EDA and Data Cleaning

Addressing Problematic NAs

Addresing the NAs in the categories for amounts billed will help with some of the math later on. We address each dataframes separately to keep them uniform

test_df <- test_df %>% 
  mutate(RoomService = replace_na(test_df$RoomService, 0),
         FoodCourt = replace_na(test_df$FoodCourt, 0),
         ShoppingMall = replace_na(test_df$ShoppingMall, 0),
         Spa = replace_na(test_df$Spa, 0),
         VRDeck = replace_na(test_df$VRDeck))
train_df <- train_df %>% 
  mutate(RoomService = replace_na(train_df$RoomService, 0),
         FoodCourt = replace_na(train_df$FoodCourt, 0),
         ShoppingMall = replace_na(train_df$ShoppingMall, 0),
         Spa = replace_na(train_df$Spa, 0),
         VRDeck = replace_na(train_df$VRDeck))
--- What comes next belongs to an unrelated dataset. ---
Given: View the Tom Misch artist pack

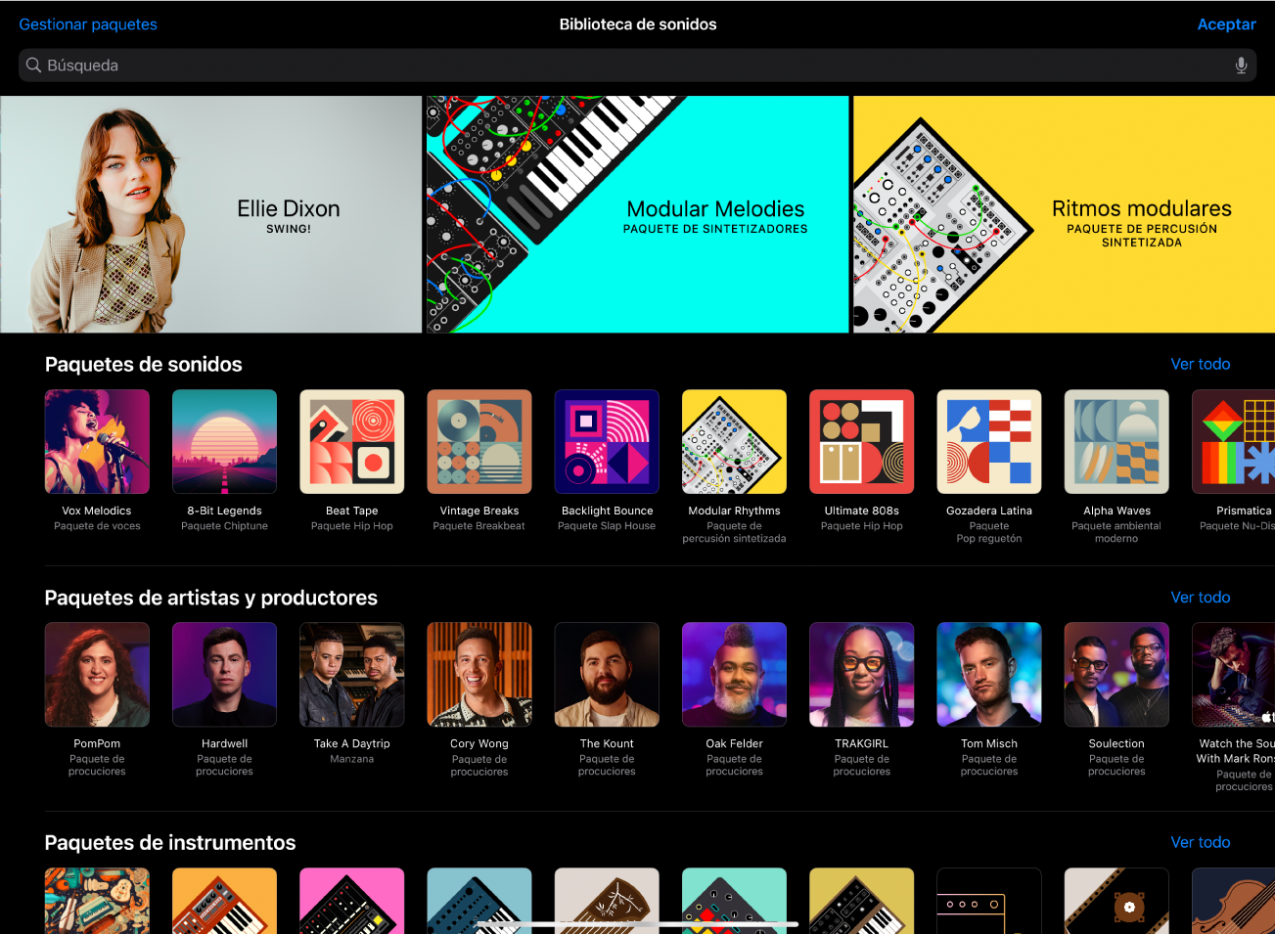Looking at the screenshot, I should pos(988,674).
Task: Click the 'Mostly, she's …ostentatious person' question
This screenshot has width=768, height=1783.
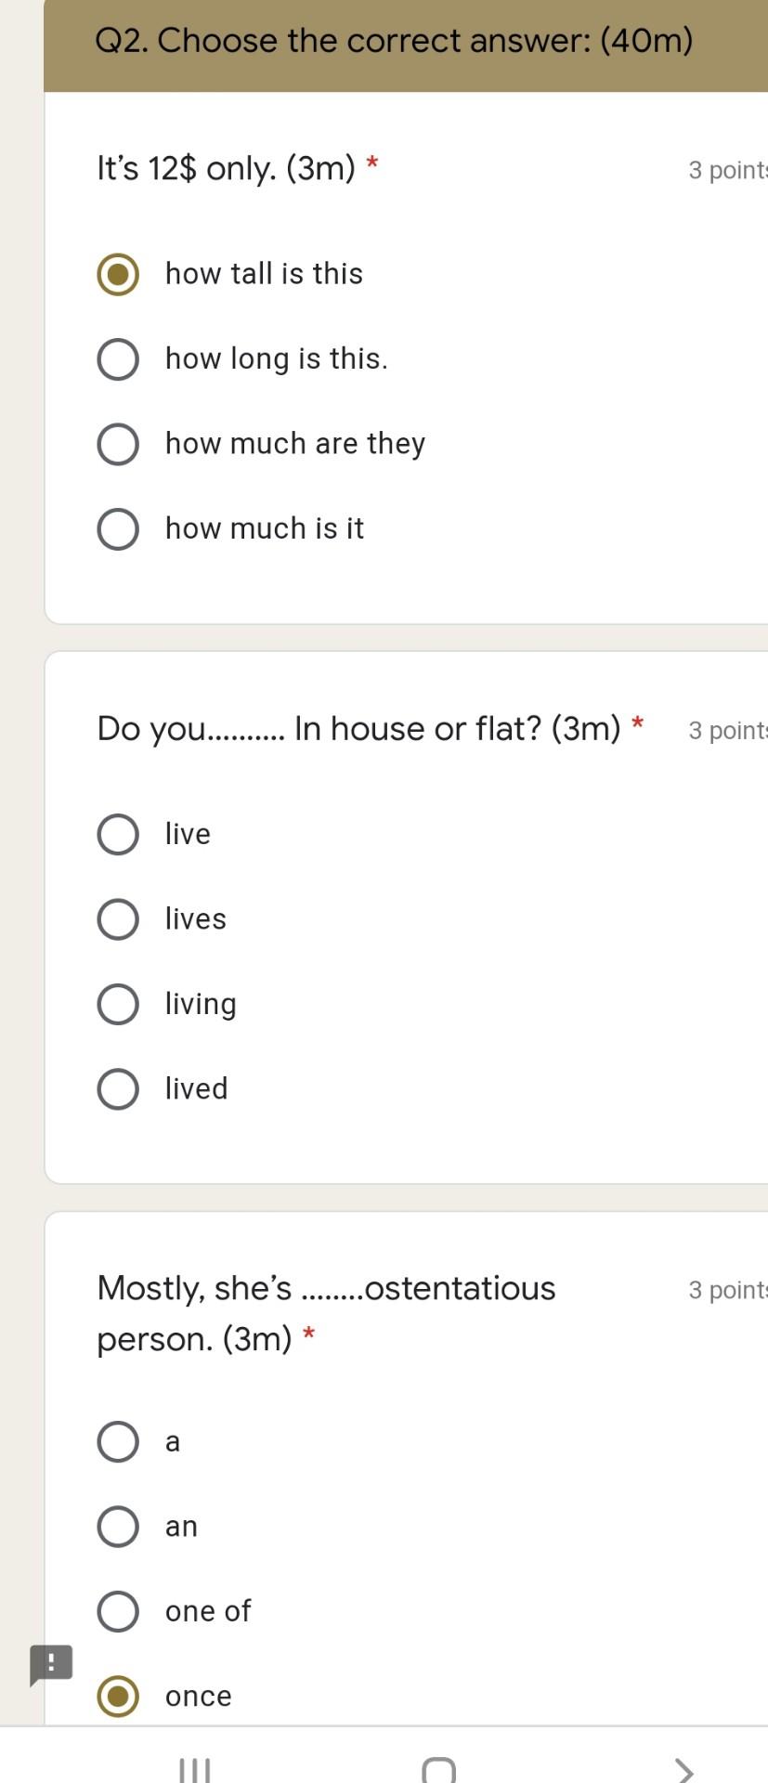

Separating the Group number out of the PassengerId

This operation will allow us to group by group number should we need to later on; just seems like something we’ll need. I ended up forgetting to use this to determine likelihood of teleportation by assigned group number or passenger number. Oops.

# first make a Tibble that just separates the PassengerId into Group# and Passenger#
train_group_numbers <- as.tibble(str_split(string = train_df$PassengerId, pattern ="_", simplify = T))
test_group_numbers <- as.tibble(str_split(string = test_df$PassengerId, pattern ="_", simplify = T))
#change column names
colnames(test_group_numbers)[1] <- "GroupNum"
colnames(train_group_numbers)[1] <- "GroupNum"
colnames(test_group_numbers)[2] <- "PsngrNum"
colnames(train_group_numbers)[2] <- "PsngrNum"
#Add these columns to the original dataframes
test_df <- test_df %>% 
  mutate(GroupNum = test_group_numbers$GroupNum,
         PsngrNum = test_group_numbers$PsngrNum)
train_df <- train_df %>% 
  mutate(GroupNum = train_group_numbers$GroupNum,
         PsngrNum = train_group_numbers$PsngrNum)
# reorder to put the new columns by the PassengerId
test_df <- test_df %>% 
  select(PassengerId, GroupNum, PsngrNum, Name, HomePlanet:VRDeck)
train_df <- train_df %>% 
  select(PassengerId, GroupNum, PsngrNum, Name, Transported, HomePlanet:VRDeck)

Separating the data within the Cabin vector

This operation will parse out deck assignment and ship side assignment from the Cabin vector. Perhaps where the passenger was sleeping (if they were) made a difference in their likelihood of being teleported

# first make a Tibble that just separates the Cabin assignments into Deck/Number/Side
train_cabin_assignments <- as.tibble(str_split(string = train_df$Cabin, pattern = "/", simplify = T))
test_cabin_assignments <- as.tibble(str_split(string = test_df$Cabin, pattern = "/", simplify = T))
#change column names
colnames(test_cabin_assignments)[1] <- "Deck"
colnames(train_cabin_assignments)[1] <- "Deck"
colnames(test_cabin_assignments)[2] <- "CabinNumber"
colnames(train_cabin_assignments)[2] <- "CabinNumber"
colnames(test_cabin_assignments)[3] <- "CabinSide"
colnames(train_cabin_assignments)[3] <- "CabinSide"
#Add these columns to the original dataframes
test_df <- test_df %>% 
  mutate(Deck = test_cabin_assignments$Deck,
         CabinNumber = test_cabin_assignments$CabinNumber,
         CabinSide = test_cabin_assignments$CabinSide)
train_df <- train_df %>% 
  mutate(Deck = train_cabin_assignments$Deck,
         CabinNumber = train_cabin_assignments$CabinNumber,
         CabinSide = train_cabin_assignments$CabinSide)
# reorder to put the new columns by the PassengerId
test_df <- test_df %>% 
  select(PassengerId:Cabin, Deck, CabinNumber, CabinSide, Destination:VRDeck)
train_df <- train_df %>% 
  select(PassengerId:Cabin, Deck, CabinNumber, CabinSide, Destination:VRDeck)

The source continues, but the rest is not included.